After finding the line with "Home (35, 178)" in the entries below, copy that line and each one after it exactly, through the last line, and omit pictures.

Top of Material for the task

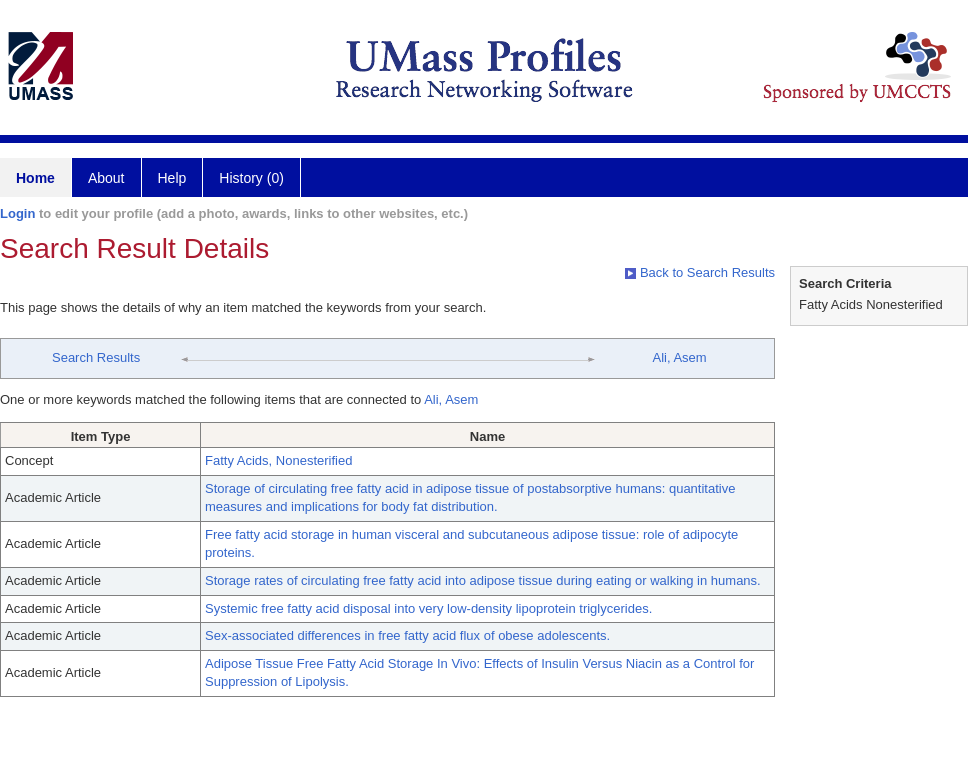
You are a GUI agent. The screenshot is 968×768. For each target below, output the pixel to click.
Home (35, 178)
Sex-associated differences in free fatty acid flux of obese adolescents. (407, 635)
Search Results (96, 357)
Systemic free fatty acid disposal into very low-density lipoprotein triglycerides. (428, 608)
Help (172, 178)
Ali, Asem (679, 357)
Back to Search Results (700, 272)
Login (17, 213)
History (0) (251, 178)
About (106, 178)
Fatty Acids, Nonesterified (278, 460)
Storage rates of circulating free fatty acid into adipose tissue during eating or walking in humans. (483, 580)
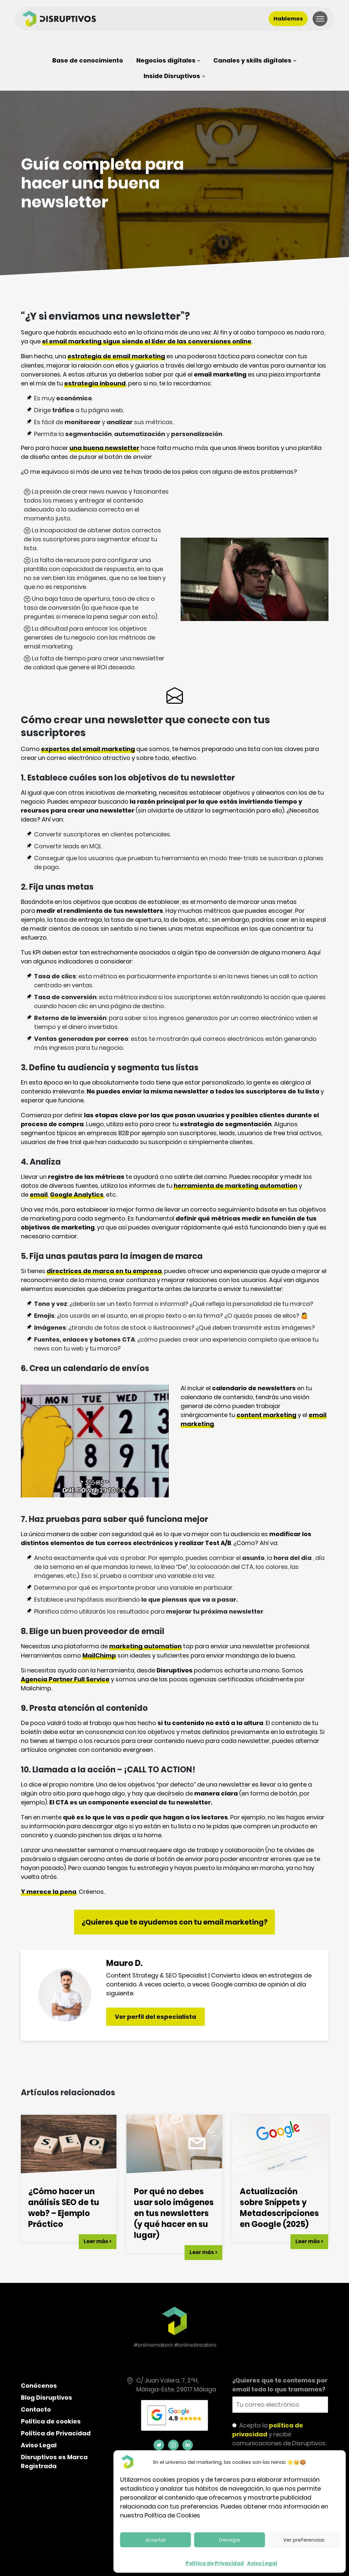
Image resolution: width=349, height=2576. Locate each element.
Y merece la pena (48, 1892)
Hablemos (288, 18)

Bottom of Material for the task

Result of the exercise:
Home (35, 178)
Sex-associated differences in free fatty acid flux of obese adolescents. (407, 635)
Search Results (96, 357)
Systemic free fatty acid disposal into very low-density lipoprotein triglycerides. (428, 608)
Help (172, 178)
Ali, Asem (679, 357)
Back to Search Results (700, 272)
Login (17, 213)
History (0) (251, 178)
About (106, 178)
Fatty Acids, Nonesterified (278, 460)
Storage rates of circulating free fatty acid into adipose tissue during eating or walking in humans. (483, 580)
Image resolution: width=349, height=2576. Locate each element.
Y merece la pena (48, 1892)
Hablemos (288, 18)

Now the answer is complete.